Work instructions:
Continue the passage below on attribute correlations across the six Q-matrices, picking up after its final sentence.

Reading text:

Table 11. Number of attribute correlation pairs by magnitude across six Q-matrices.

Q-Matrices	High (>0.70)	Intermediate (0.20–0.70)	Low (<0.20)
Qmat-E	0	14	14
Qmat-S	0	8	20
Qmat-DS	0	10	18
Qmat-K	0	19	9
Qmat-DB	0	6	22
Qmat-DS-H	0	24	4

. Full attribute correlation matrices for all six Q-matrices are provided in Appendix A.

Following common practice in CDA (Rupp et al., 2010; von Davier & Lee, 2019), correlations in the range of 0.20–0.70 indicate meaningful but distinct relationships among attributes, whereas correlations above 0.70 suggest potential redundancy, and correlations below 0.20 indicate weak or negligible associations.

Notably, no Q-matrix produced any high correlation above 0.70, indicating that none of the attribute pairs suffered from severe redundancy. However, substantial differences emerged in the distribution of intermediate and low correlations. Qmat-DS-H exhibited the most intermediate correlations (24 out of 28 pairs, 85.7%) and the fewest low correlations (4 pairs, 14.3%). This suggests that attributes in Qmat-DS-H are consistently and moderately interrelated, which is a strong enough interrelation to reflect a coherent cognitive construct but not so strong as to be indistinguishable (Toprak & Cakir, 2021).

In contrast, the three GenAI-informed Q-matrices showed more variable patterns. Qmat-K demonstrated a high proportion of intermediate correlations (19 pairs, 67.9%) and relatively few low correlations (9 pairs, 32.1%), indicating a reasonably coherent structure. Qmat-DS (10 intermediate, 18 low) and Qmat-DB (6 intermediate, 22 low) displayed weaker inter-attribute associations, with the majority of correlations falling into the low range. With regard to two manually constructed Q-matrices, Qmat-S similarly showed a predominance of low correlations (20 pairs, 71.4%), while Qmat-E fell in the middle, with equal numbers of intermediate and low correlations.

In summary, the attribute correlation results indicate that Qmat-DS-H yields the most structurally coherent attribute structure, with a more balanced inter-attribute relationship. This finding complements the model-fit and classification accuracy results, further supporting the advantage of the human–AI collaborative approach.

Data block:
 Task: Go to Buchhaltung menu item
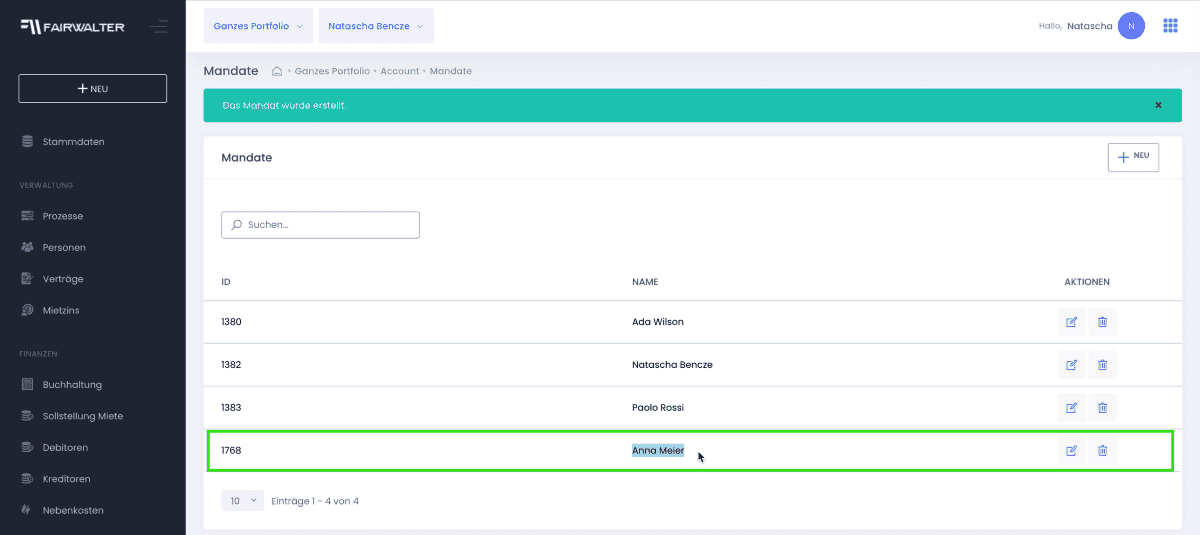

Answer section:
5. Discussion

5.1. Advantages of GenAI-Informed Q-Matrix Construction

The findings of this study offer preliminary evidence suggesting that integrating GenAI into the Q-matrix construction may offer certain benefits. The expert constructed Q-matrix (Qmat-E), while theoretically grounded, demonstrated relatively weaker psychometric performance, with significant model–data misfit (adj p-values of Max zr and zl < .05) on both simulated and empirical dataset across three CDMs and the lowest test-level classification accuracy (.570), failing to meet the 0.70 benchmark (Johnson & Sinharay, 2018). This aligns with longstanding critiques of the subjectivity and inconsistency of sole reliance on expert panels (Cai & Min, 2025; H. Chen et al., 2023; Ravand & Baghaei, 2020). The student-derived Q-matrix (Qmat-S), although showing unacceptable absolute fit on the empirical dataset, performed better on the simulated dataset across three CDMs, especially in two relative fit indices (AIC and BIC), indicating the importance of student’s cognitive process in Q-matrix construction (Alderson et al., 2015; Leighton & Gierl, 2007).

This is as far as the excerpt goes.